Pernambuco
Estudantes saem às ruas contra aumento da passagem de ônibus e pelo passe livre

21 de novembro de 2005

As manifestações pelo passe-livre estudantil nos transportes e contra o aumento das tarifas cobradas nas passagens pelas prefeituras, toma a maioria dos estados do país e a cada dia e amplia-se para mais cidades.
À medida que aumentam os ataques dos governos municipais do PT e dos partidos burgueses contra os trabalhadores e a população explorada, aumenta também a resistência da população contra estes ataques. É o caso das mobilizações que ocorreram na semana passada em Recife (PE) contra o aumento da tarifa de ônibus.
O Prefeito de Recife, João Paulo (PT), sancionou na semana passada o aumento da tarifa de ônibus aprovada pelo Conselho Municipal de Transportes da cidade em 10%, passando de R$ 1,50 para R$ 1,65. São 1,8 milhões de usuários que serão obrigados a desembolsar uma quantia absurda para manter os exorbitantes lucros dos empresários dos transportes coletivos.
O Conselho Municipal de Transportes é composto, em sua maioria, pelos representantes das empresas de transporte e pelos órgãos de transporte e trânsito ligados à prefeitura, onde apenas uma minoria é composta pelos “representantes” dos estudantes, como as entidades estudantis secundaristas e os DCEs das Universidades.
As entidades estudantis que têm vagas no conselho sempre votam a favor do aumento da tarifa, favorecendo os empresários e contra os estudantes.
Estas entidades têm um acordo com os tubarões do transporte coletivo, que em troca de seu apoio a estes ataques às condições de vida da população, recebem o direito de confeccionar a carteirinha estudantil, criando em torno deste esquema mafioso uma verdadeira burocracia totalmente alheia aos interesses dos estudantes.
Mesmo com toda a tentativa das entidades estudantis de conter anestesiar as mobilizações, milhares de estudantes secundaristas e universitários, indignados com mais este ataque da prefeitura do PT em Recife, realizaram várias manifestações, nas últimas quinta e sexta-feira, pelas principais avenidas da cidade, reivindicando o cancelamento do aumento da tarifa, e o passe livre para a juventude nos transportes coletivos.
Os estudantes se concentraram na região da Avenida Conde da Boa Vista, maior corredor de ônibus da capital, por onde transitam diariamente 2.400 veículos. Às 19 horas, a avenida estava bloqueada pelos manifestantes que espalharam sacos de lixo pela rua e atearam fogo, em sinal de protesto.
A coordenação da manifestação garantiu que, se os jovens não forem atendidos, farão na quarta-feira mais um “grande ato” nas ruas.

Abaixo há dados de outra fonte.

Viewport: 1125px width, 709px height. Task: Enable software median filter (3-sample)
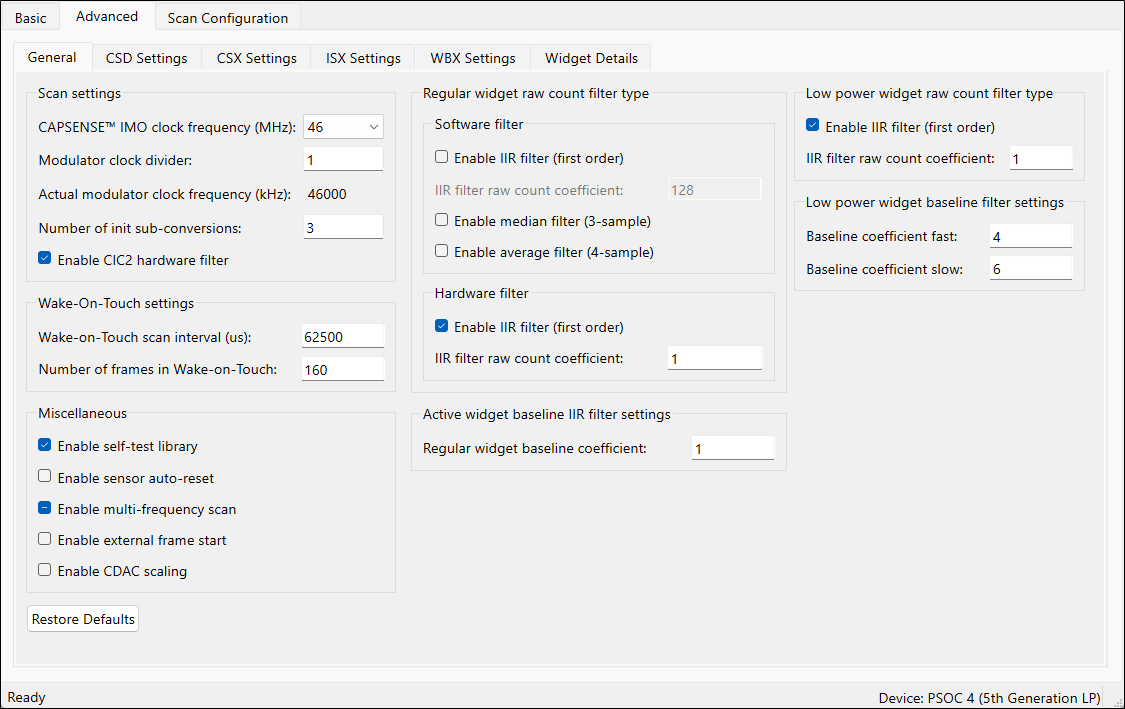click(442, 220)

Prefeito do PT manda polícia bater nos estudantes

O Batalhão de Choque e a cavalaria da PM tentaram conter os estudantes com bombas de gás lacrimogêneo e de efeito moral e spray de pimenta. Até o início da noite da última sexta-feira, mais de 39 manifestantes tinham sido presos e levados para a delegacia de Santo Amaro, no Centro de Recife.
‘‘A partir de agora não estamos tratando com estudantes, mas com marginais’’, afirmou ontem o coronel Luiz Meira, do Batalhão de Choque. ‘‘É preciso dar um basta à baderna’’. (Diário do Nordeste, 19/11/05)
Esta reação da prefeitura do PT mostra um desespero por se tratar de um movimento contra os capitalistas do transporte coletivo, aos quais a prefeitura do PT tem acordos, inclusive eleitorais, que fazem com que automaticamente o PT assine embaixo de mais um ataque às condições de vida da população recifense. O movimento pelo passe livre nos transportes coletivos para a juventude e desempregados tende a se ampliar entre os trabalhadores e pressionar diretamente as máfias dos transportes que lucram com um dos maiores bolos explorados do dinheiro público.
Neste sentido, é necessário construir comitês de luta pelo passe livre e contra o aumento da tarifa em todas as escolas, faculdades e bairros operários, para poder organizar a luta pelo passe livre em toda a região metropolitana de Recife, para que não só os estudantes, mas os trabalhadores possam garantir o seu direito de ir e vir, que é ameaçado pelos tubarões do transporte, com o apoio da prefeitura antipovo do PT.